Alternatively, when direction matrix is missing, i.e.,
Direction_matrix = NULL
, scores from traditional single
sample gene set analysis without directionality information will be
calculated and returned.
This function is to do single sample directional gene set analysis when using individual weighted scores.
Below are the default parameters for ssdGSA_individual
.
You can change them to modify your output.
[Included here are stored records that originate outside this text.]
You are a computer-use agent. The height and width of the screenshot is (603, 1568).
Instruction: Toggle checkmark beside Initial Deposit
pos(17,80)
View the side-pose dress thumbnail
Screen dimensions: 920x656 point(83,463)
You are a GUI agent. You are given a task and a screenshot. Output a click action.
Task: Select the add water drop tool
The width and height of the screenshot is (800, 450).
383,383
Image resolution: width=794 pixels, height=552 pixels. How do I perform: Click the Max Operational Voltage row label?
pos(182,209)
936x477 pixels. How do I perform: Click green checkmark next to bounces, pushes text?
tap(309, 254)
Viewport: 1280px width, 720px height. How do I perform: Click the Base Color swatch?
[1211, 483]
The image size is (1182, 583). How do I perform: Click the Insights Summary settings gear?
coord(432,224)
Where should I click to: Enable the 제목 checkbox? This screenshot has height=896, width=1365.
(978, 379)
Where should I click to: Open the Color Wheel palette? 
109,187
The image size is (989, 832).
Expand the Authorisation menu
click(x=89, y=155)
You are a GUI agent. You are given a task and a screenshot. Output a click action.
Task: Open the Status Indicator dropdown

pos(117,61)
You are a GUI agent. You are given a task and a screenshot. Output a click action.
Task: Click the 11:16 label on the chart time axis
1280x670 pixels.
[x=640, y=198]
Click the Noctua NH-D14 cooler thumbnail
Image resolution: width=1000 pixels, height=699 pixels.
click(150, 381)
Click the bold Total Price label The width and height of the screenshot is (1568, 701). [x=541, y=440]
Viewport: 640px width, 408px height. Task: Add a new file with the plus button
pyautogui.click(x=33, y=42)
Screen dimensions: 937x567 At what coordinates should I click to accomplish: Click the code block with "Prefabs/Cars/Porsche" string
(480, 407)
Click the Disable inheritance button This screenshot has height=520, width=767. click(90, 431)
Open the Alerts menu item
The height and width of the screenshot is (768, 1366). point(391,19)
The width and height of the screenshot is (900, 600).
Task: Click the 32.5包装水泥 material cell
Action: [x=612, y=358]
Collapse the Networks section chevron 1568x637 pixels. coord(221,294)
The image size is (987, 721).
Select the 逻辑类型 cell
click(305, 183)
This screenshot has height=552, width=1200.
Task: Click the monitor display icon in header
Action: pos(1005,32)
Use
help(ssdGSA_individual)
to learn more about the parameters.
ssdGSA_individual(Data = Data_matrix,
Gene_sets = Gene_sets,
Direction_matrix = Direction_matrix
)
#> Warning messages:
#> 100% (3/3) of gene sets have information missing in the data matrix for at least one gene;
#> 0% (0/3) of gene sets have information missing in the direction matrix for at least one gene.
#> TCELL.KEGG_T_CELL_RECEPTOR_SIGNALING_PATHWAY:
#> 6.48% of genes (7/108) in this gene set have information missing in the data matrix;
#> TLR.KEGG_TOLL_LIKE_RECEPTOR_SIGNALING_PATHWAY:
#> 18.63% of genes (19/102) in this gene set have information missing in the data matrix;
#> NEUROTROPHIN.KEGG_NEUROTROPHIN_SIGNALING_PATHWAY:
#> 2.38% of genes (3/126) in this gene set have information missing in the data matrix;
#> Note: Running GSA for 3 gene sets using individual weights.
#> S1 S2 S3
#> TCELL.KEGG_T_CELL_RECEPTOR_SIGNALING_PATHWAY 0.8393467 0.7441525 0.7692775
#> TLR.KEGG_TOLL_LIKE_RECEPTOR_SIGNALING_PATHWAY 0.9901754 0.7456950 0.9189434
#> NEUROTROPHIN.KEGG_NEUROTROPHIN_SIGNALING_PATHWAY 0.5689334 0.5562217 0.5617713
#> S4 S5 S6
#> TCELL.KEGG_T_CELL_RECEPTOR_SIGNALING_PATHWAY 0.8266904 0.6935935 0.8230364
#> TLR.KEGG_TOLL_LIKE_RECEPTOR_SIGNALING_PATHWAY 0.9890529 0.7882257 0.9169321
#> NEUROTROPHIN.KEGG_NEUROTROPHIN_SIGNALING_PATHWAY 0.5752082 0.5474677 0.5705729
#> S7 S8 S9
#> TCELL.KEGG_T_CELL_RECEPTOR_SIGNALING_PATHWAY 0.8144697 0.7539750 0.7184018
#> TLR.KEGG_TOLL_LIKE_RECEPTOR_SIGNALING_PATHWAY 1.0088957 0.8382858 0.7202826
#> NEUROTROPHIN.KEGG_NEUROTROPHIN_SIGNALING_PATHWAY 0.5698750 0.5602913 0.5584633
#> S10
#> TCELL.KEGG_T_CELL_RECEPTOR_SIGNALING_PATHWAY 0.7497758
#> TLR.KEGG_TOLL_LIKE_RECEPTOR_SIGNALING_PATHWAY 0.9084717
#> NEUROTROPHIN.KEGG_NEUROTROPHIN_SIGNALING_PATHWAY 0.5641252
A matrix of directional gene set scores from single sample directional gene set analysis when using individual weighted scores, with rows corresponding to gene sets and columns corresponding to different samples is returned.